Inventor and entrepreneur, George C. Ballas, Sr. of Houston, TX, died this past week at the age of 85. You may not know his name, but you know his most popular invention – the Weed Eater.
His weed trimming device helped revolutionize lawn care in the 1970s. Ballas first introduced the product in the early 1970s, and by 1976, “he was selling $40 million worth of them annually,” according to the Associated Press. In 1977, he sold the company to the Emerson Electric Company for an undisclosed amount.
Eager to find a way to more quickly trim his three-acre yard, Ballas got the idea for the Weed Eater while sitting in an automatic car wash as he watched the large rotary bristles clean his car. His first version used wire attached to a popcorn can, which was then rigged to a rotary edger. He then worked with an engineer to substitute monofilament line as the lightweight and inexpensive cutting material. Ballas held several patents on the machine.

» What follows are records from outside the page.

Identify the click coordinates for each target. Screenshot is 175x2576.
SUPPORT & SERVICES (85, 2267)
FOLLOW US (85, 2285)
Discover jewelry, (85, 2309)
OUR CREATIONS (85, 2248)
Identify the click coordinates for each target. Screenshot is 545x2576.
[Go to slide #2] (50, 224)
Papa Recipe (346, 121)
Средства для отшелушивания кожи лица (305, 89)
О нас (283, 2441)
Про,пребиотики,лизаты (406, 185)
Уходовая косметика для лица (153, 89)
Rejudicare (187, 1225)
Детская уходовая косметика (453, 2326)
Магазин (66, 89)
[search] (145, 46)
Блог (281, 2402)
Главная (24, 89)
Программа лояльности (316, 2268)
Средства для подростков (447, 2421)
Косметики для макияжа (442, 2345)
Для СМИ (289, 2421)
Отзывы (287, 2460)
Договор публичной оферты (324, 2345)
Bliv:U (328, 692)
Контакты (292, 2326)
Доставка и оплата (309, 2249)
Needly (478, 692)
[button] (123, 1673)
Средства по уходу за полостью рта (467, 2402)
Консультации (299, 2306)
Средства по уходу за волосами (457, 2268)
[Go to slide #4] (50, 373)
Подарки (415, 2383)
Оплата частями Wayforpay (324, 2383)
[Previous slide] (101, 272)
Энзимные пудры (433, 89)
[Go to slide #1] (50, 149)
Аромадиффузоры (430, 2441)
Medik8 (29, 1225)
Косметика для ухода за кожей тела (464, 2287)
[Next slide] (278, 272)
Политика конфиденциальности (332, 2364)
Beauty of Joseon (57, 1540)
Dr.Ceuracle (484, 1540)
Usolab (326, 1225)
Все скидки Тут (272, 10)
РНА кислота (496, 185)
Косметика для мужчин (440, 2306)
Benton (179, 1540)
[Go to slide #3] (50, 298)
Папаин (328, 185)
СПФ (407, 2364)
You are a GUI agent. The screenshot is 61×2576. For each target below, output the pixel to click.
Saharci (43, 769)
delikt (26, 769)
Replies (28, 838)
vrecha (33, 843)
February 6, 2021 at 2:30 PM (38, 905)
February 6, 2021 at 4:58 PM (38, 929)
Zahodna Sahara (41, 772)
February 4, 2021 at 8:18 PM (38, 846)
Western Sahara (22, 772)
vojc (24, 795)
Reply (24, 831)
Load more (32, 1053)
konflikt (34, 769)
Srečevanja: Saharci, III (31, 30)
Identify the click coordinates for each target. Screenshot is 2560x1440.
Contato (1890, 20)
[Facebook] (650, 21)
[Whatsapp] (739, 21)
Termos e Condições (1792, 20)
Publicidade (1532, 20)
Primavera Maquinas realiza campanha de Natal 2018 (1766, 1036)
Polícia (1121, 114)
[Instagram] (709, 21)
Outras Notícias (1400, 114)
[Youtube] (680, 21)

George Ballas also invented an adjustable table and marketed an early portable phone, but inventing was not his day job. Ballas was a professional dancer who owned and ran several Arthur Murray and Fred Astaire dance studios in the 1960s. He served as President of Fred Astaire Studios from 1960 to 1964. After getting out the service, he married a dancer instructor, Maria Louis Marulanda, who taught Ballas the tango. The couple later performed together.
His son, Corky Ballas, also became a professional dancer, as well as his grandson, Mark Ballas, who has appeared on seven seasons of “Dancing With the Stars.”
Mark Ballas partnered with Bristol Palin in Season 11.
You never know where creativity and ingenuity may come from or where it may take you. How many great ideas, like the Weed Eater, never made it to the production table because of lack of confidence, encouragement, or risk-taking?
The same holds true for creativity and innovation within a company. Make sure your corporate culture embraces the George Ballases within your ranks, even when their ideas may not fit neatly in their day jobs.
It could very well lead to a new patent for your company, an improved service, or a new dance move that’s bound to impress the judges (a.k.a. shareholders).